O notório "pacto de funcionários corruptos" que se apoderou do sistema judiciário da Guatemala continua avançando contra a frágil democracia do país. Essa rede violenta e criminosa, composta por políticos, empresários, veículos de comunicação e funcionários do judiciário — cujo líder visível é a Procuradora-Geral Consuelo Porras — indicou, com total impunidade, que seu alvo mais recente é o renomado jornal Prensa Comunitaria e seu diretor, Nelton Rivera. Isso foi feito por meio de um perfil anônimo, X, que normalmente antecipa as ações punitivas e espúrias do Ministério Público.
Desde a sua criação, a Prensa Comunitaria tem se concentrado em denunciar a violência, a ilegalidade e a injustiça sofridas por comunidades visadas por corporações e agentes do Estado, fornecendo reportagens oportunas sobre atos de desapropriação e as formas de organização que surgiram para combatê-los. Por essa razão, a difamação, a perseguição e as ameaças daqueles que viram sua impunidade exposta fizeram parte da história da Prensa Comunitaria — ataques que sua publicação irmã, a revista feminista Ruda, também herdaria posteriormente.
Ao longo de mais de dez anos, vários jornalistas desses veículos de comunicação sofreram processos criminais, foram presos, espancados e até perderam a vida no cumprimento do dever. Alguns tiveram que deixar suas casas e até mesmo seu país por fazerem seu trabalho, por mostrarem à sociedade como o “desenvolvimento” e a “democracia” são vivenciados em suas comunidades.
A Prensa Comunitaria, graças ao seu profissionalismo, rigor e capacidade de gerar informação, é uma fonte insubstituível para a compreensão do processo contínuo de sequestro da democracia na Guatemala. Das eleições fraudulentas na Universidade de San Carlos (USAC) aos atuais esforços de desestabilização, incluindo as eleições de 2023 e a firme ação popular contra esse roubo, tudo o que aconteceu foi narrado, analisado, comentado e documentado pela equipe deste veículo de comunicação.
Quem trabalha com jornalismo comunitário tem sido alvo dessa aliança, que já começou a agir, sendo o primeiro passo a divulgação de uma imagem de Nelton Rivera atrás das grades ao lado de José Rubén Zamora, dono do El Periódico e preso político desde 2022. A imagem, acompanhada do texto “É aconselhável dormir de tênis e com os cadarços bem amarrados; logo você estará atrás das grades.
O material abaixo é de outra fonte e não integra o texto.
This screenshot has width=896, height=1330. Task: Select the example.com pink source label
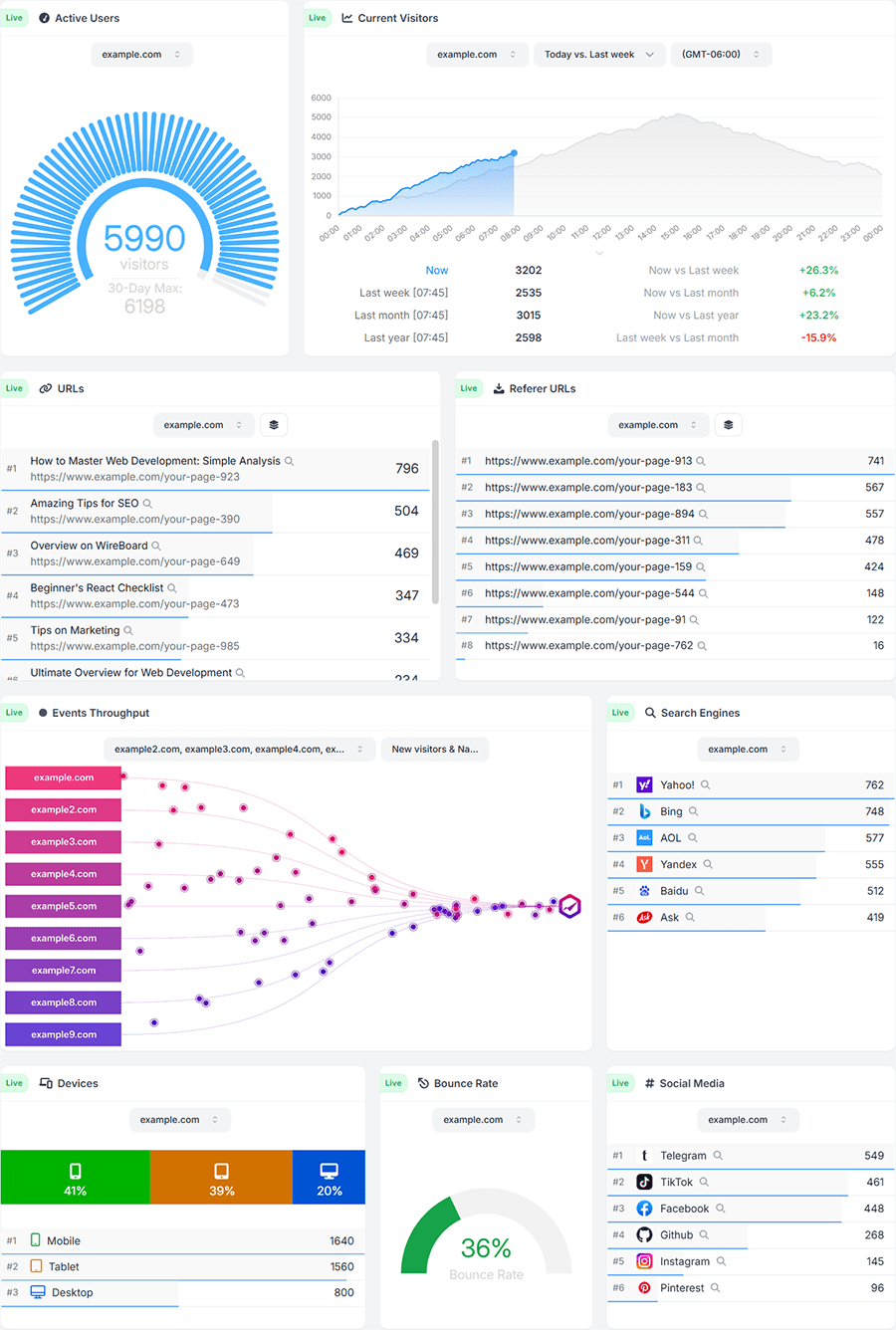tap(64, 777)
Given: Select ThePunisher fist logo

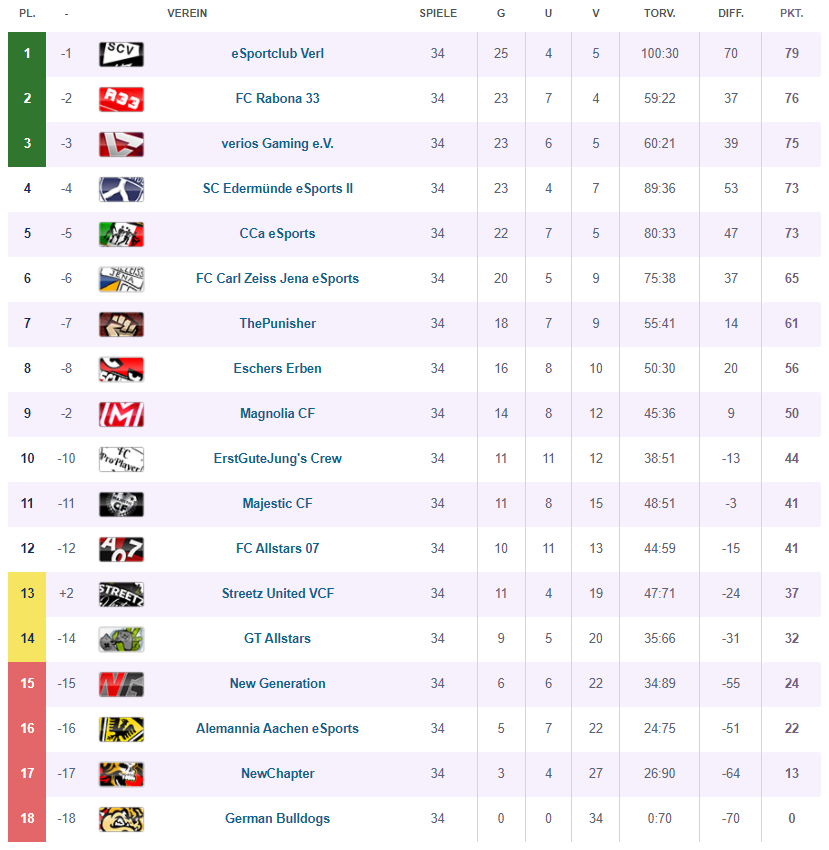Looking at the screenshot, I should [x=121, y=324].
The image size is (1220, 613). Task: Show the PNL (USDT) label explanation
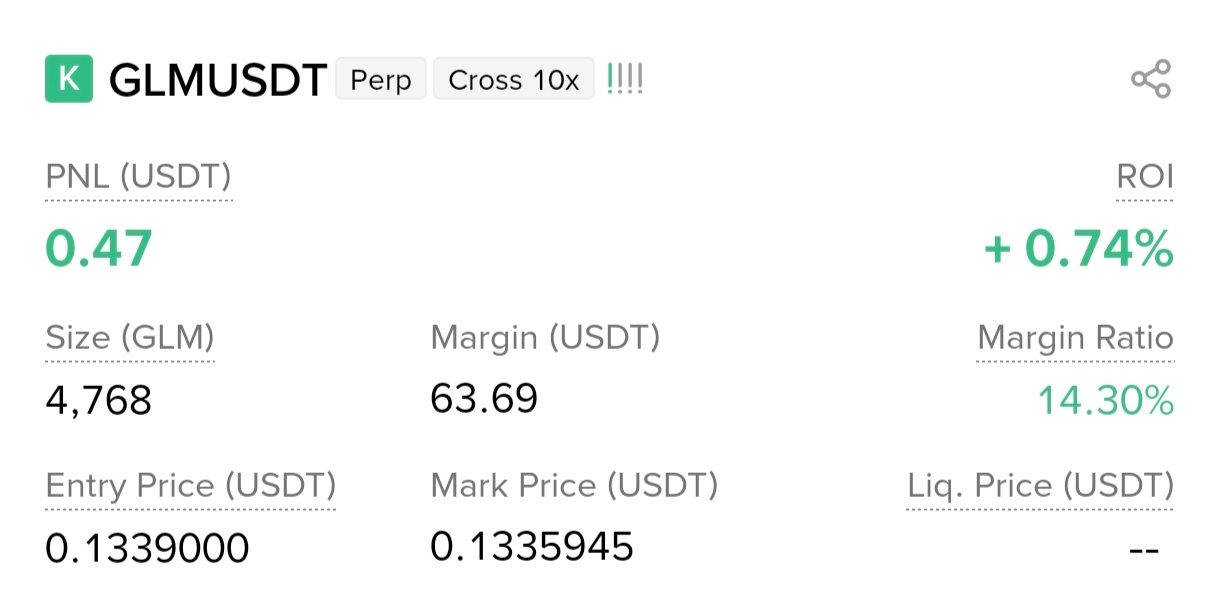pos(139,178)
Soltem os cachorros. @MPguatemala”, é uma clara ameaça para silenciar o diretor da Prensa Comunitaria e, por extensão, todo o veículo de comunicação.
Portanto, o Grupo de Trabalho da CLACSO sobre Violência na América Central expressa seu apoio e solidariedade a Nelton Rivera e a toda a equipe da Prensa Comunitaria. Precisamos deste veículo de comunicação para continuarmos a aprender sobre o que está acontecendo na Guatemala.
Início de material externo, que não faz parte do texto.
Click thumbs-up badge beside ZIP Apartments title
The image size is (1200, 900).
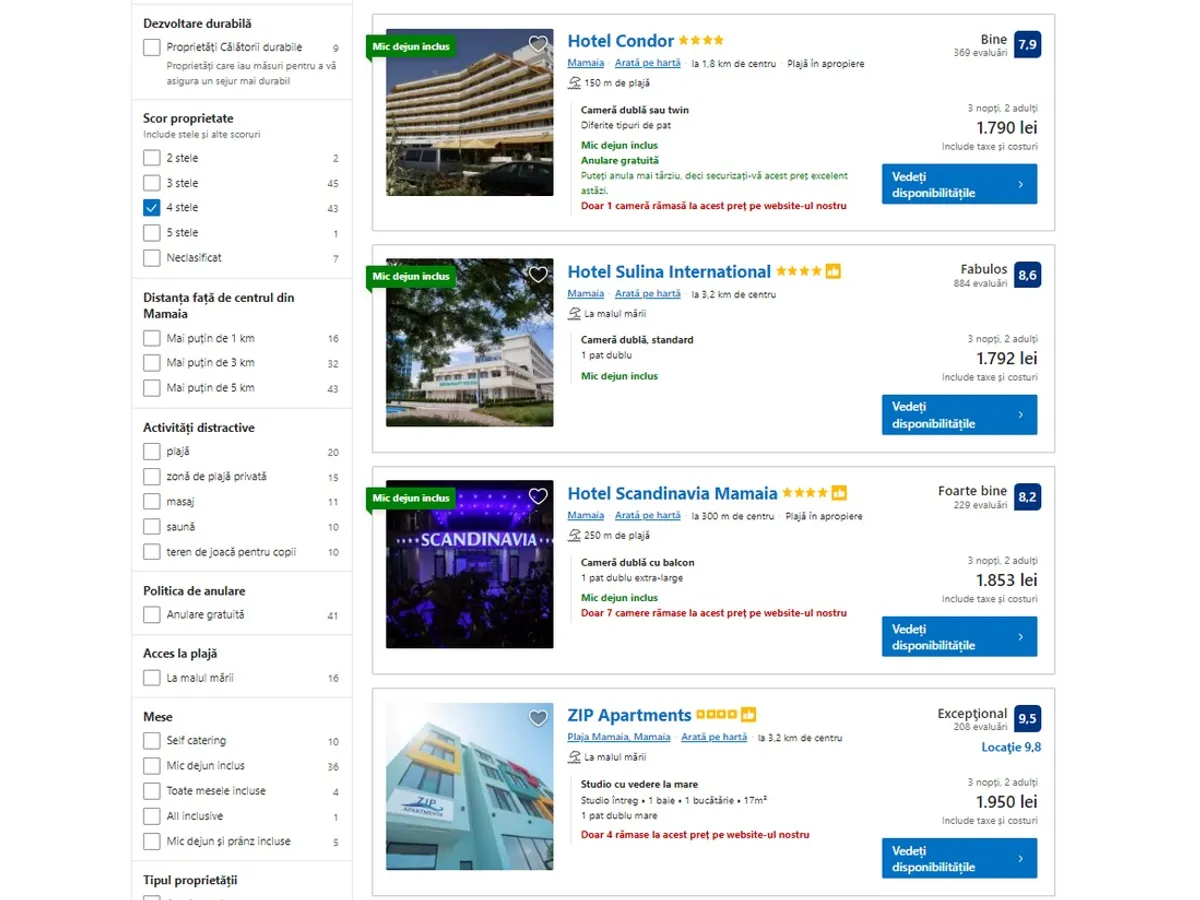click(x=748, y=715)
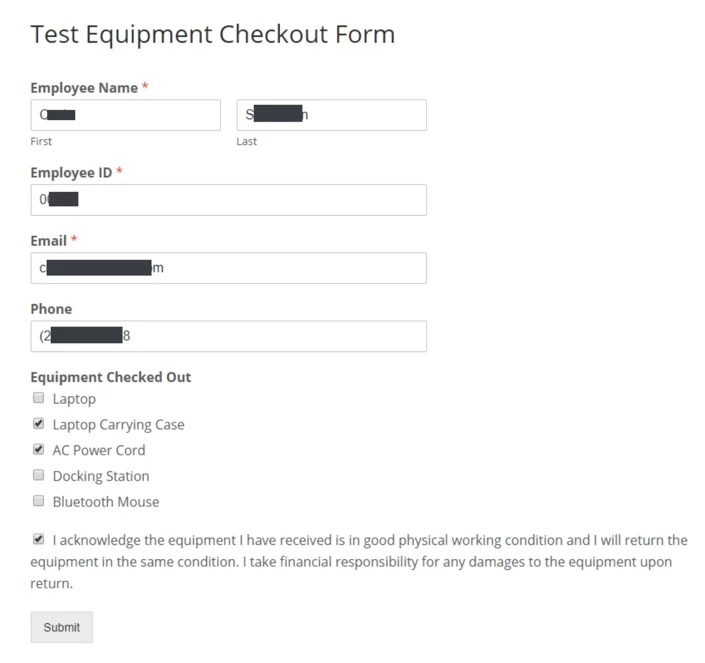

Exigimos garantias para o exercício do direito à liberdade de expressão, que está sendo sistematicamente violado no país. Exigimos que as autoridades públicas guatemaltecas cessem as ameaças e interrompam as ações ilegais e violentas da Procuradora-Geral do Ministério Público, Consuelo Porras. Exortamos a sociedade guatemalteca — mulheres, homens, maias, xincas, garífunas e mestiços, jovens e crianças, dissidentes e diversos grupos — a permanecer vigilante em relação à situação no país e a se engajar em análises críticas e ações coletivas para defender os interesses de todos.
11 de abril de 2025
Grupo de Trabalho CLACSO
Violência na América Central
Esta declaração expressa a posição do referido Grupo de Trabalho e não necessariamente a dos centros e instituições que compõem a rede internacional CLACSO, seu Comitê Diretivo ou seu Secretariado Executivo.